We only had three roads, Barrhead Road, Main Street and Kilmarnock Road (now Ayr Road).

There were actually lots of jobs in the Mearns as shop assistants. There were five grocers shops an electrician, two butchers, three hairdressers, two newsagents, two bakers,  three tearooms, an ironmonger, a chemist, one drapery shop, and an up-market ladies’ shop. The co-op had a drapery department, and it sold clothes, shoes and  furniture. Mearns Co-op was a branch of Barrhead and you could go there, or to the Scottish Wholesale Co-operative Society (SCWS) in Morrison Street in Glasgow with a line from Mearns.
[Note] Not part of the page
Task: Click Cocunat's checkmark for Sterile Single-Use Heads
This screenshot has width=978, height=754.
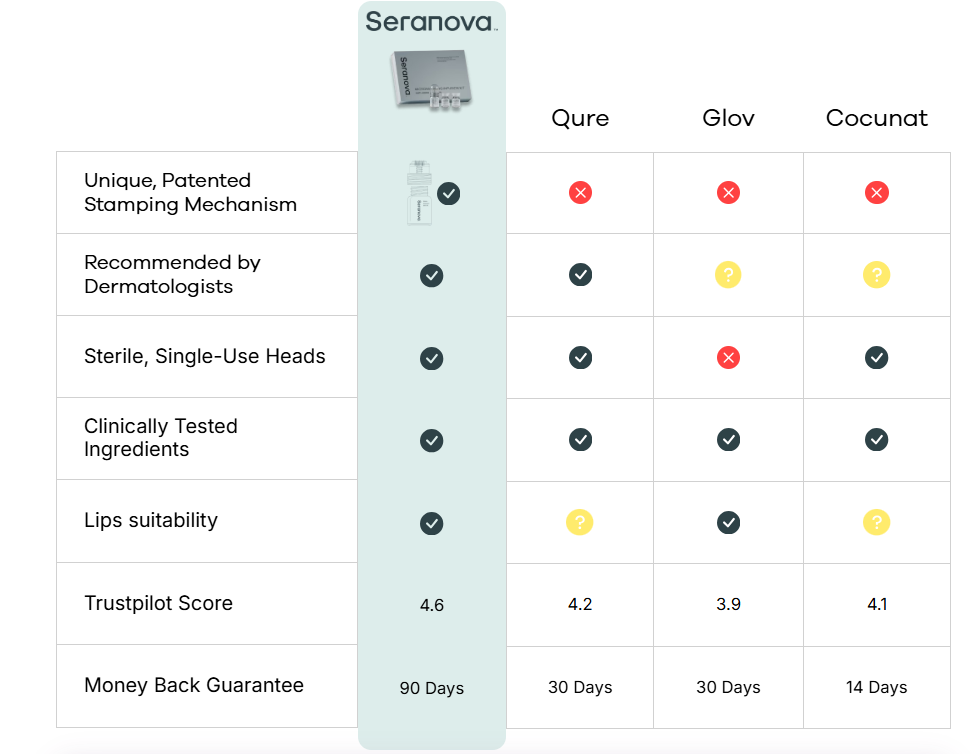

We also had a shoe shop, two banks, a cobblers,a  fruit and flower shop, a fish and chip shop and two sweet shops. There was an Inn,  a market garden, a police station, a post office, an ice cream cafe and vet.
As you can see there were lots of jobs and that is not counting Mearnskirk Hospital, Andersons Garage and Netherplace dye works.

If your father was a bus driver, the first  thing he did when you left school was to put your name down for a job in the office at Mearns bus garage depot.

While telling you about the shops we had in the Village, I thought you might be interested in the social side of the village in the forties. After finishing third year at Mearns School we could continue with night classes at Eastwood School (now Williamwood),  three nights a week for English, arithmetic and shorthand. If you attended the night classes you could go on a Wednesday for dancing, table tennis as a social evening which only left Friday and most us had household chores to do then. On a Saturday we could go to  the Tudor Ballroom in Giffnock

After we outgrew the night school we went to the Tudor on a Wednesday. We had five cinemas within a four-mile radius.

At sixteen you could join the Girls Training Corps held again at Eastwood School. In the Village itself we had Boys Brigade. dances and young farmers’ dances, also church socials when all the family could go. We held concerts and had kinderspiels, (an evening of entertainment by the children attending church, singing, dancing and monologues etc.) These were before the war in 1939.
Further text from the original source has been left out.